■ EXERCISE DESCRIPTION
Print exactly the lines from the one containing "You are a GUI" through the last line of the entries below; the pictures stay out of the copy.

STUDY MATERIAL below:

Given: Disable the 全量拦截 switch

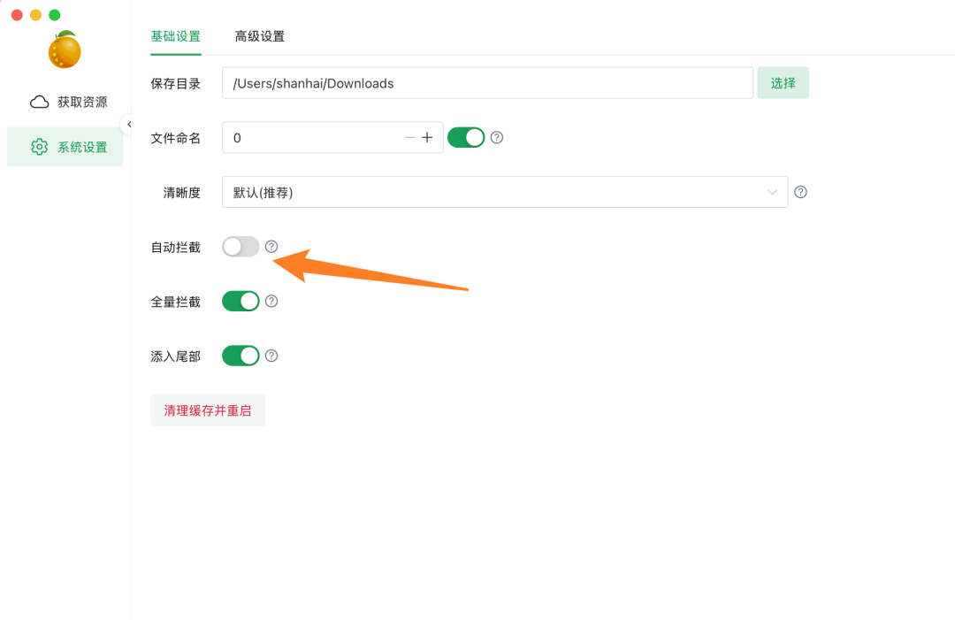Looking at the screenshot, I should click(241, 301).
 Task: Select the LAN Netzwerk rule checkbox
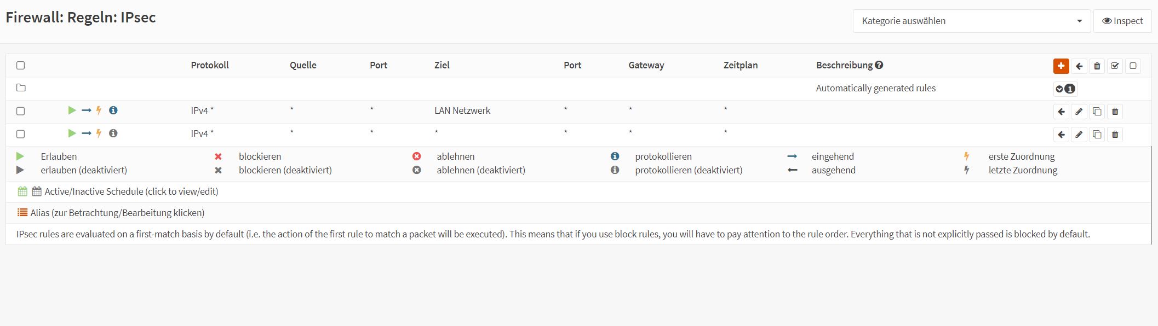21,111
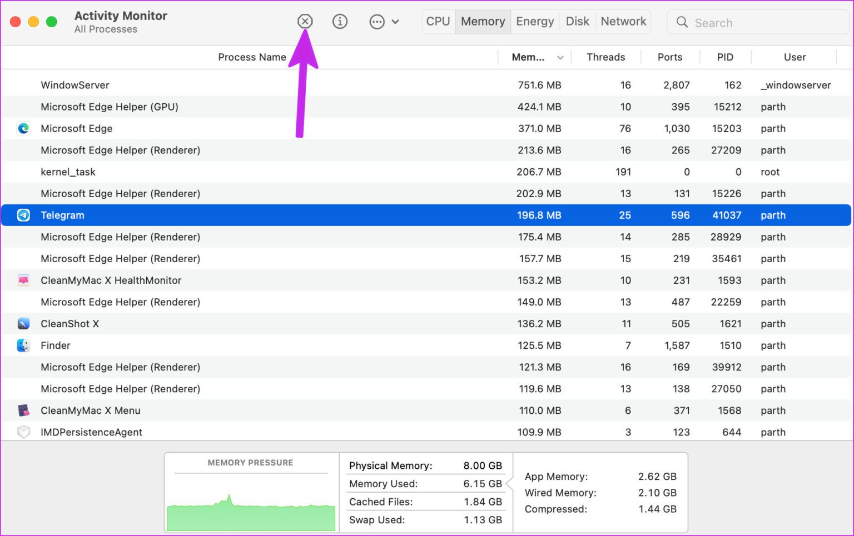The image size is (854, 536).
Task: Open the process info inspector icon
Action: point(340,22)
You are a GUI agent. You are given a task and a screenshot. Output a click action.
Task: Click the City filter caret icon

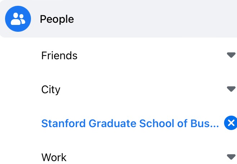231,89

End of STUDY MATERIAL.

■ SOLVED PROBLEM
You are a GUI agent. You are given a task and a screenshot. Output a click action.
Task: Click the City filter caret icon

231,89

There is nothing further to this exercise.